Case Study

Rabattcorner: Cashback Platform Streamlines Analytics with Amazon QuickSight

Background

Rabattcorner, a cashback platform, needed an intuitive analytics layer to visualize Daily, Weekly, and Monthly performance across Gross Merchandise Value (GMV), Revenue, Payments, Average Order Value, Number of Transactions, Transaction Statuses, conversion rate, and more. The team had been using Looker, but sought the advantages of Amazon QuickSight—built-in machine learning insights (anomaly detection, forecasting, automated narratives), a simpler interface with natural-language query (NLQ) for non-technical users, high performance with the SPICE in-memory engine, and a cost-efficient pay-per-session model.

The Challenge

Rabattcorner set out to replace Looker with Amazon QuickSight while improving usability, performance, coverage of key KPIs, and overall cost efficiency.

  • Built-in ML insights: Achieve anomaly detection, forecasting, and automated narratives without stitching in external tools.

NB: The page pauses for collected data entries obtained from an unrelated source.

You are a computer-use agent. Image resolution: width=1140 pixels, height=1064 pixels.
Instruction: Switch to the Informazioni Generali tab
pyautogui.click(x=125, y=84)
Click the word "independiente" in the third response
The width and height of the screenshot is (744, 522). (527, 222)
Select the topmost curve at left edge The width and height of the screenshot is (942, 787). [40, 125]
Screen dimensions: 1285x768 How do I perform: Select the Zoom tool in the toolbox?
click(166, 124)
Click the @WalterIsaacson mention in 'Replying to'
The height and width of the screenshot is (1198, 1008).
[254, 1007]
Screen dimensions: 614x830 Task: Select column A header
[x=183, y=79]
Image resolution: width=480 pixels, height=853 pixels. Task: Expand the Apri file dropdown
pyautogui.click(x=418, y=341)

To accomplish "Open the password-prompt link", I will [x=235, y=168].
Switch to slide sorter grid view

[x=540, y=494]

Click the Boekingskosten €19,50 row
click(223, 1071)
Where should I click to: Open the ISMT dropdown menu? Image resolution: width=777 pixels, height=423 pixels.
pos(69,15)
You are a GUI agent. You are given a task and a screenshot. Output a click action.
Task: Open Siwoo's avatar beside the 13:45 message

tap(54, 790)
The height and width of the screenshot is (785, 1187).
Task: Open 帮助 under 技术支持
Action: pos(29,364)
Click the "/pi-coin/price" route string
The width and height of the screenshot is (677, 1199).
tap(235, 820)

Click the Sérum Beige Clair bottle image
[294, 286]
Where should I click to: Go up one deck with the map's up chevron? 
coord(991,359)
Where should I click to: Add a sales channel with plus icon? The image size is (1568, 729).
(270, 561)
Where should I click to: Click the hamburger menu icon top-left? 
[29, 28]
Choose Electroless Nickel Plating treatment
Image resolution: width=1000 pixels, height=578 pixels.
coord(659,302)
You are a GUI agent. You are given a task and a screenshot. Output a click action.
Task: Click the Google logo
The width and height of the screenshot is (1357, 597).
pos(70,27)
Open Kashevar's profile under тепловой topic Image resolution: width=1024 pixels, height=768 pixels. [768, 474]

  • Ease of use for business users: Reduce reliance on LookML and enable ad-hoc analysis via natural-language query (NLQ).

  • Performance at scale: Speed up interactive dashboards and keep response times consistent on large datasets.

  • Cost control: Move from a fixed subscription to QuickSight’s pay-per-session model aligned to actual usage.

  • Comprehensive KPI coverage: Track Daily/Weekly/Monthly GMV, Revenue, Payments, AOV, Transactions, Statuses, and conversion in one place.

Our Solution

We implemented a QuickSight-based analytics stack and rollout plan tailored for fast performance and broad self-service adoption.

  • Role-based dashboard suite: Built Daily/Weekly/Monthly views for GMV, Revenue, Payments, AOV, Transactions, Statuses, and conversion.

  • SPICE acceleration: Modeled and loaded data into the in-memory SPICE engine for fast, interactive exploration.

  • ML-powered analytics: Enabled built-in anomaly detection, forecasting, and auto-generated narratives.

  • Self-service NLQ: Activated natural-language queries so business teams could ask questions directly.

  • Data validation & metric parity: Structured verification to ensure complex calculated fields matched legacy definitions.

  • Adoption & enablement: Phased pilot with power users, organization-specific documentation, and recorded trainings.

  • Performance governance: Established baselines, monitoring, and SPICE-capacity management to keep dashboards responsive.

The Result

The migration delivered measurable gains in speed, cost, and adoption, validated by a three-year TCO analysis.
  • Faster delivery: Report development time dropped from 2–3 weeks (Looker) to 3–5 days (QuickSight) (~70% faster).

  • Snappier dashboards: Load times improved from 5–7s to 2–3s, boosting usability and adoption.

  • Lower support effort: Ongoing effort reduced from 20 hrs/month to 8 hrs/month (60% reduction).

  • Higher adoption: Active business users increased from ~40% to ~75% thanks to NLQ and simpler workflows.

  • Built-in ML value: Anomaly detection, forecasting, and narratives delivered out-of-the-box—no external tools required.

  • TCO savings: Three-year total fell from $336,000 (Looker) to $167,600 (QuickSight)$168,400 saved (~50%), with ~40% lower licensing and 60% lower ops costs.

  • ROI & payback: >300% ROI in Year 1, payback in <3 months, and ~$56,000/year in ongoing licensing and labor savings.